[Exercise directions] Send each entry back exactly as given, pictures excluded.

Stored items
+++
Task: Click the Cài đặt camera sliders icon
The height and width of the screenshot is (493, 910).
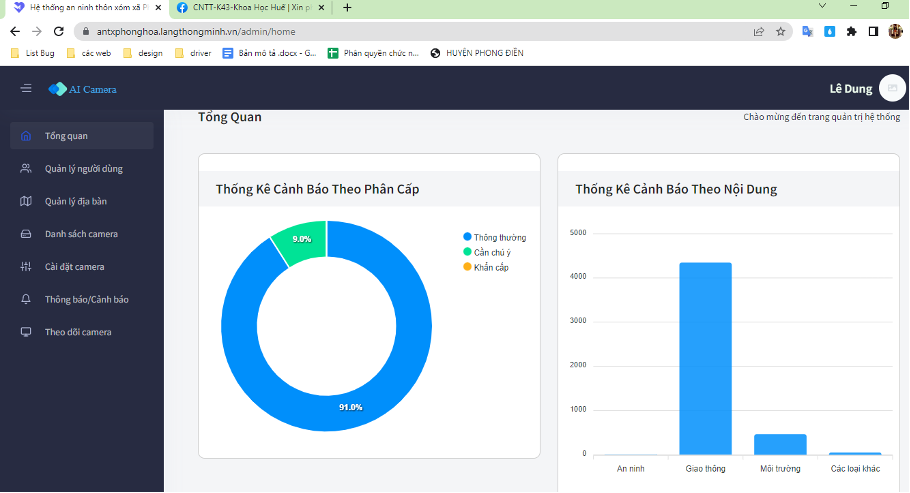Action: (x=26, y=267)
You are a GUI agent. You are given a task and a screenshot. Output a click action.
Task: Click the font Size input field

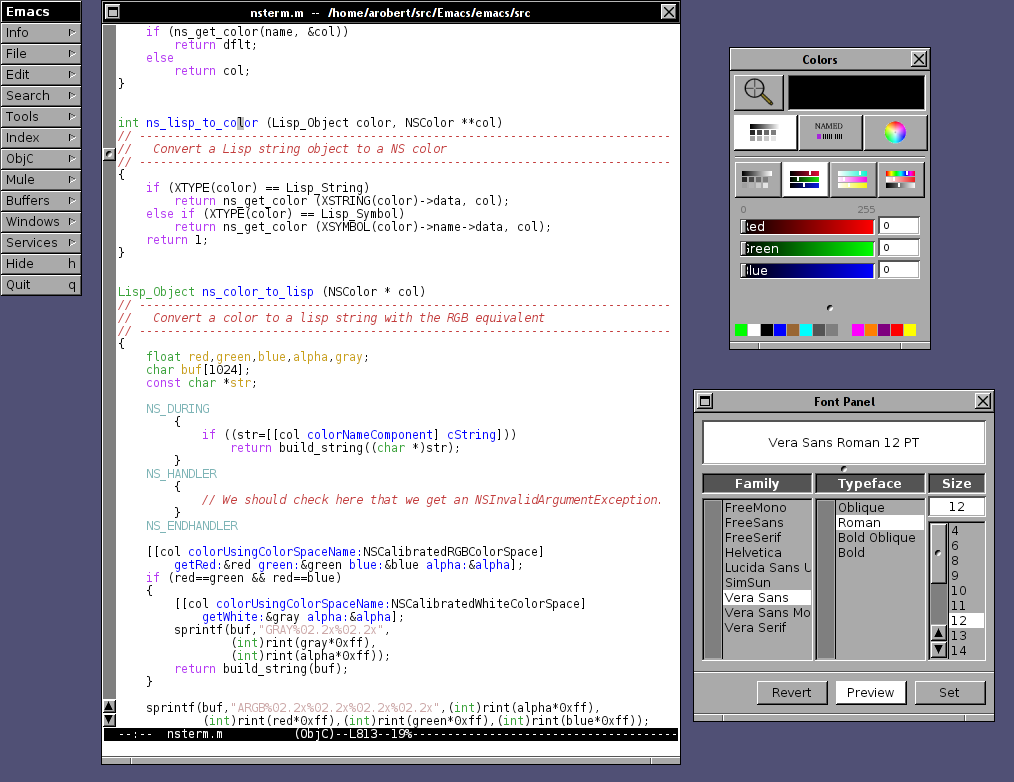tap(957, 507)
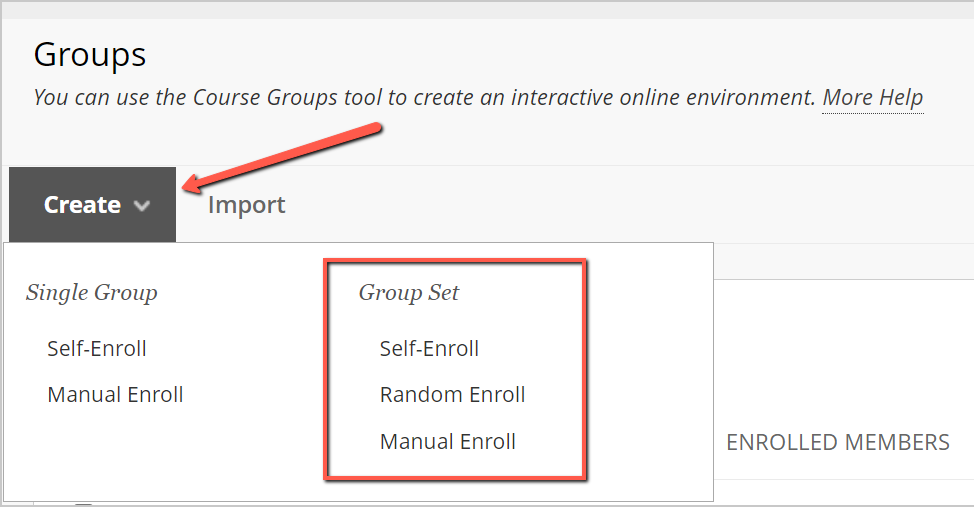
+++
[Completed task]
Task: Click the Cài đặt camera sliders icon
The height and width of the screenshot is (493, 910).
Action: (x=26, y=267)
You are a GUI agent. You are given a task and a screenshot. Output a click action.
Task: Click the font Size input field

tap(957, 507)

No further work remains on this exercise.